**Passage:**
Sometimes it involves elements of the “foodie” movement, which is growing urban phenomenon of urbanites building much of their lives and identities around making food from scratch or buying and eating specialty food products. Often the word “artisanal” is used to describe the specially made micro-batches of meats, cheeses and other products that are treasured in urban foodie culture. Often these are manufactured on farms or in tiny processing facilities.
There’s both a culinary and a romantic element to the artisanal thing. The romantic element involves the dreamy images of “family” farms producing inherently wholesome food that many urbanites, especially those far removed from farm life, hold dear in their hearts. This romantic image is cast in opposition to big-bad-evil-monstrous-terrible-appalling-awful “factory” farming and “industrial” agriculture. Presently the U.S. fast food chain Chipotle is peddling this pair of stereotypical images in an ad campaign you can get a sense of here.
The culinary bit makes a bit more sense, with foodies seeking out delicious foods that haven’t been over-processed or blanded-out to fit the lowest common denominator tastes of the average grocery store shopper. It’s a form of snobbism, but a harmless one.
Harmless, unless it leads people into eating or producing unsafe products. And that brings up two contemporary events that should stand as a warning to the burgeoning local food movement.
The national news today is carrying stories about one death and dozen sick consumers who ate an “artisanal” cheese from a B.C. farm. That story is still unfolding and it’s unclear how the e. coli got into the cheese. But all the publicity isn’t exactly good for the local and artisanal food biz, just like Maple Leaf’s and XL’s weren’t for the mainstream food business. How this one is handled and evolves – the farm involved is talking about the situation, which is a good thing – is still unfolding, but hopefully it won’t lead to a general rejection of artisanal foods.
But it will certainly raise safety concerns in the minds of many urban consumers, because culinary enthusiasm is likely to be trumped by people wanting to stay alive. People are going to need to believe that small scale farms and food makers are capable of producing safe foods, and if they aren’t reassured, and there are a few more cases like this, this promising new market could be lost, or severely constrained. That’d be a sad development for farmers, because any new market is valuable and this one is just getting going in Western Canada.
That brings me to a story I’ve worked on recently, which is the Manitoba Agriculture department’s decision to seize and destroy a small farm’s specialty meat products. In this case no one was made sick and disease was not proven to lurk in the meat, so there has not been much bad press for the local food movement out of this one. But that might have been lucky, because both Manitoba’s acting chief veterinary officer at the time of the seizure and the University of Manitoba’s renowned food safety expert researcher told me the way the food was made was definitely risky and the province needed to act in order to stop risky food getting out to consumers and creating a potential problem.
The farm involved seems to be honestly trying to develop specialized, artisanal meat products, and wouldn’t knowingly make anything dangerous, but the high risk of doing something wrong is highlighted by the present B.C. cheese situation.
Governments need to find a way to allow people to make local foods and artisanal foods and get them into local urban markets, but it’s got to be done in a way that guarantees the food is at least as safe as food from the commercial system. Failing to do this will kill the market.

**Collected data:**

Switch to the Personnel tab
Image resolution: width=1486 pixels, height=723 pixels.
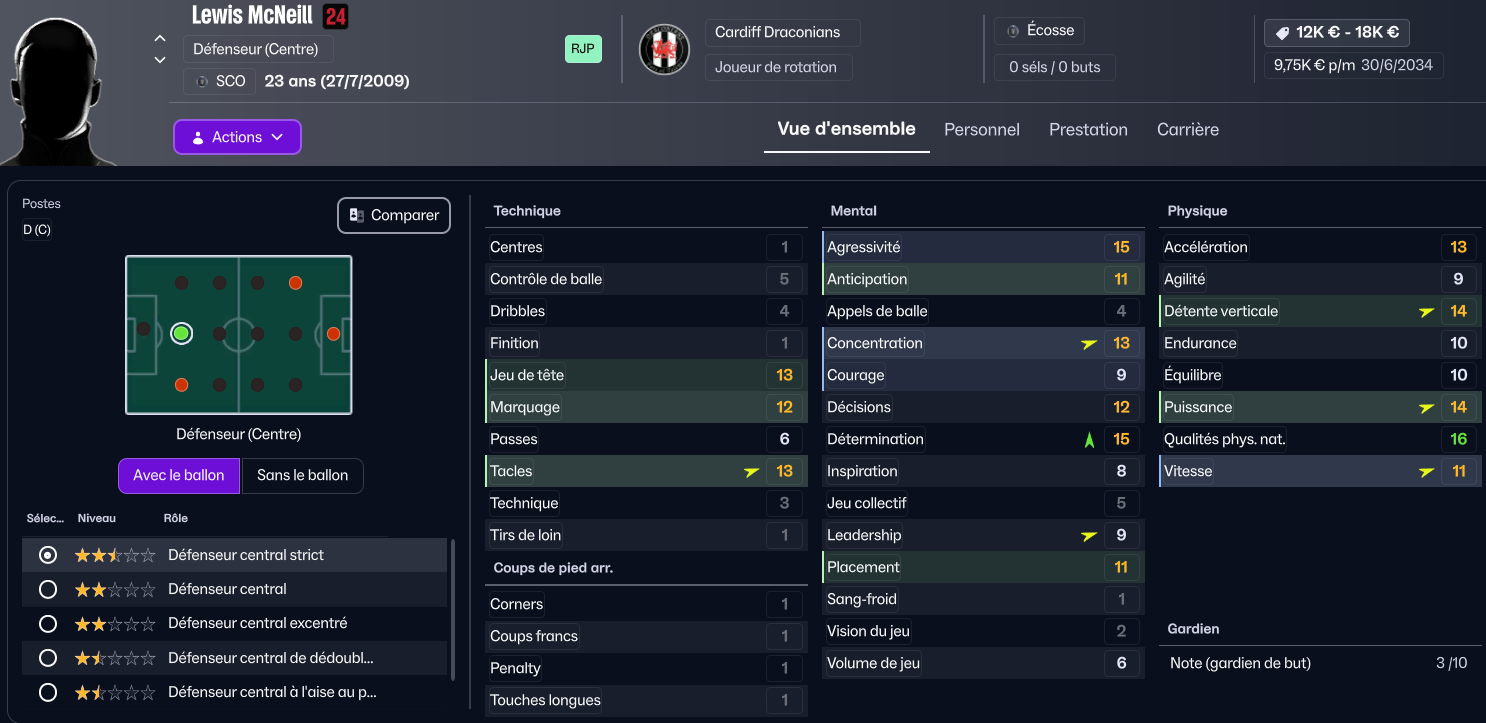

**Task to complete:** Transcribe the passage on artisanal food word for word, starting at "Harmless, unless it" and ending at "local food movement.". The listing is separate material and has no connection to the passage on artisanal food.

**Answer to this problem:**
Harmless, unless it leads people into eating or producing unsafe products. And that brings up two contemporary events that should stand as a warning to the burgeoning local food movement.